Hatfield's 9th studio album, How To Walk Away, was released on August 19, 2008 on Ye Olde Records. The album's heartfelt subject on the break-up of a relationship resonated with critics, who gave the album largely positive reviews, with some hailing it as her best album since In Exile Deo.
Hatfield returned 2 years later as her 10th studio album Peace & Love was released on Ye Olde Records, February 16, 2010. The album's composition, arrangement, performance, production, engineering and mixing was solely credited to Hatfield. The album received mixed reviews, with several complaining the album's low-key moody nature working against the potential of the songs.
Hatfield offered, via her website, to write custom songs in order to fund a couple of projects; one of which was to release archive material.

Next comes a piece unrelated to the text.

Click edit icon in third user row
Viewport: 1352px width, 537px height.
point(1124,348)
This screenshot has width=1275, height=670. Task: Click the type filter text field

About halfway through the project Hatfield stated that it had "completely re-energized and inspired" her again.
During October 2010 Hatfield and Evan Dando played two sell-out acoustic live shows together at The Mercury Lounge in New York. The following month the duo played sell out shows in Allston, a neighborhood of Boston. This tour was followed, in January 2011, by five dates on the American east coast; Hoboken, Brooklyn, Arlington, Milford and Philadelphia.
On April 2011, Hatfield announced her intention to work on a new album via fan-funding platform website Pledgemusic, from which she asked for her fans to help fund the project in exchange for personal artwork and memorabilia ranging from posters, CDs, demos, one of Juliana's First Act guitars (used during the recording sessions) and even locks of her hair. The project also included donations for the Save a Sato foundation to which Hatfield is a major contributor. Fan response was enthusiastic, going over 400% from the original project cost. The album was originally going to be titled Speeches Delivered to Animals and Plants, in reference to a passage in the John Irving novel The World According to Garp, but later Hatfield herself changed it for the title There's Always Another Girl, in reference to a song in the album of the same name she'd written as a defense for Lindsay Lohan after watching her flop I Know Who Killed Me.
There's Always Another Girl was released on August 30, 2011 again independently on her Ye Olde Records label, though a downloadable version was made available to contributors a month before on July 27, which was Juliana's birthday. The album has received mostly positive reviews from critics.
On August 28th of 2012, Juliana Hatfield will release a covers record titled Juliana Hatfield on her Ye Olde Records label. The album will feature covers of songs originally performed by The Who, Liz Phair, Creedence Clearwater Revival, Ryan Adams, I Blame Coco, Led Zeppelin, and more.

4 comments:

  1. This flew under the radar. Didn't hear a peep about this coming out. Thanks for sharing it!

    ReplyDelete
  2. yeah, there's more that flies under than u can imagine...

    ReplyDelete
  3. With your connections, we count on you to dig a little deeper in the well and bring these gems to the light of day. And I must say, you do a damn good job of it.